### Fragment dokumentu

Zamiast durnej Jolanci, głupiego Badury, beznadziejnego prezesa Kozłowskiego, zobaczyłbym chętnie nową rolę listonosza. Tęsknię do starych odcinków Kiepskich, ale niestety już takie nie powstaną.
No serio... zamiast powrócić do Ferdka cwaniaka, waldka pomocnika tatusia, mendy paździocha i boczka który kiedyś aż takim debilem nie był... to mamy nieśmiesznych i nudnych, kozłowskich, jolasie czy badury...

### Wiersze danych
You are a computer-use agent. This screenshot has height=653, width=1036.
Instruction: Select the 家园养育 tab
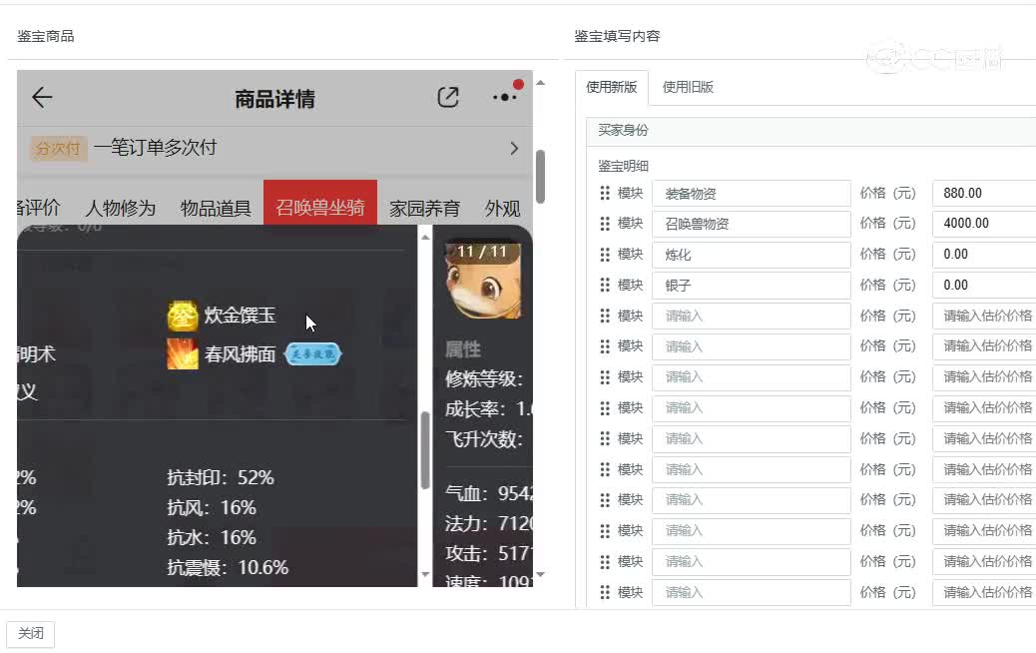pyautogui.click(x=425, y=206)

==

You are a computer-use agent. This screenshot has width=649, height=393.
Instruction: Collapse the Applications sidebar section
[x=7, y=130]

--

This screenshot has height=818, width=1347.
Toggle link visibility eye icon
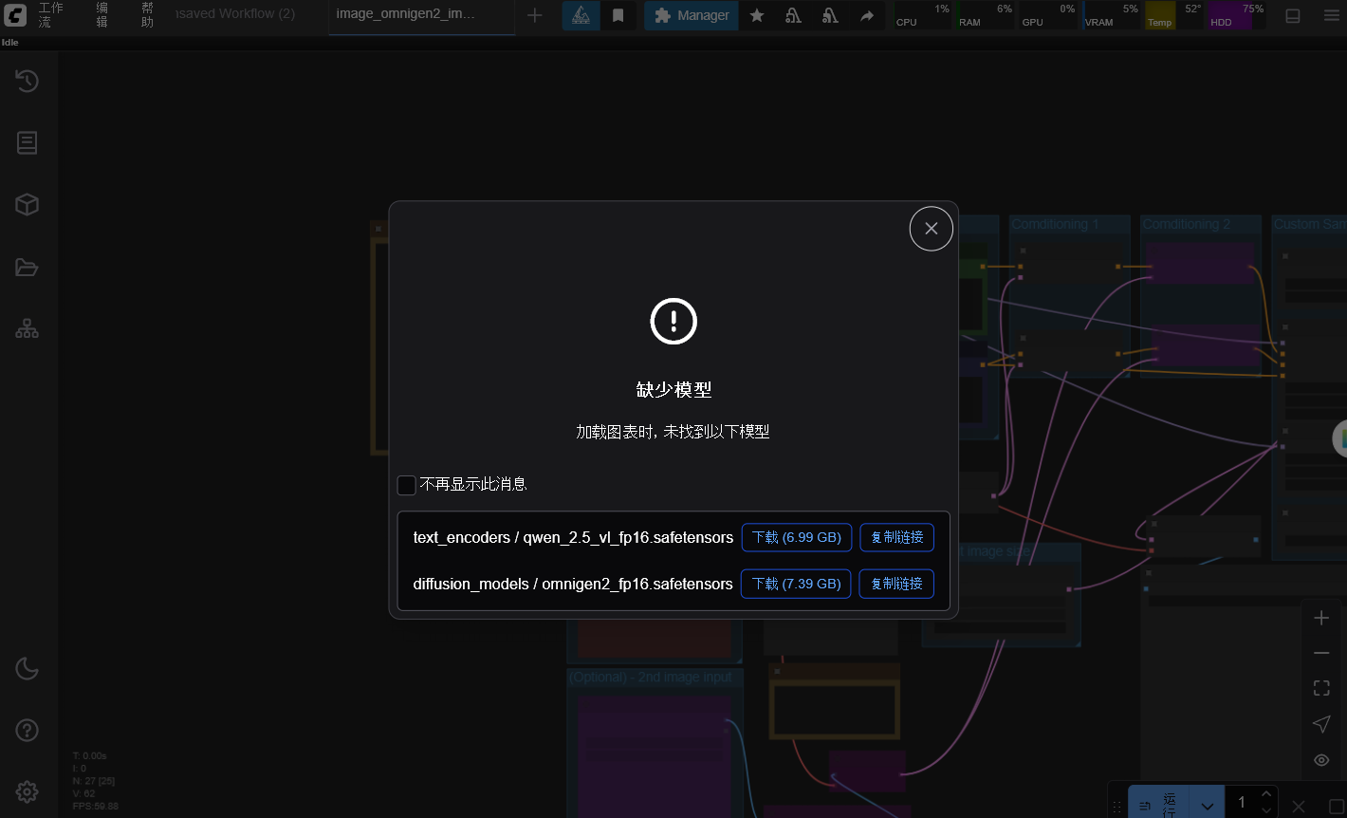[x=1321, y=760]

### Zadanie do wykonania
Przepisz bez zmian część fragmentu dokumentu, zaczynając od „Zamiast durnej Jolanci, głupiego” i ciągnąc aż do „takie nie powstaną.”.

### Wykonane zadanie
Zamiast durnej Jolanci, głupiego Badury, beznadziejnego prezesa Kozłowskiego, zobaczyłbym chętnie nową rolę listonosza. Tęsknię do starych odcinków Kiepskich, ale niestety już takie nie powstaną.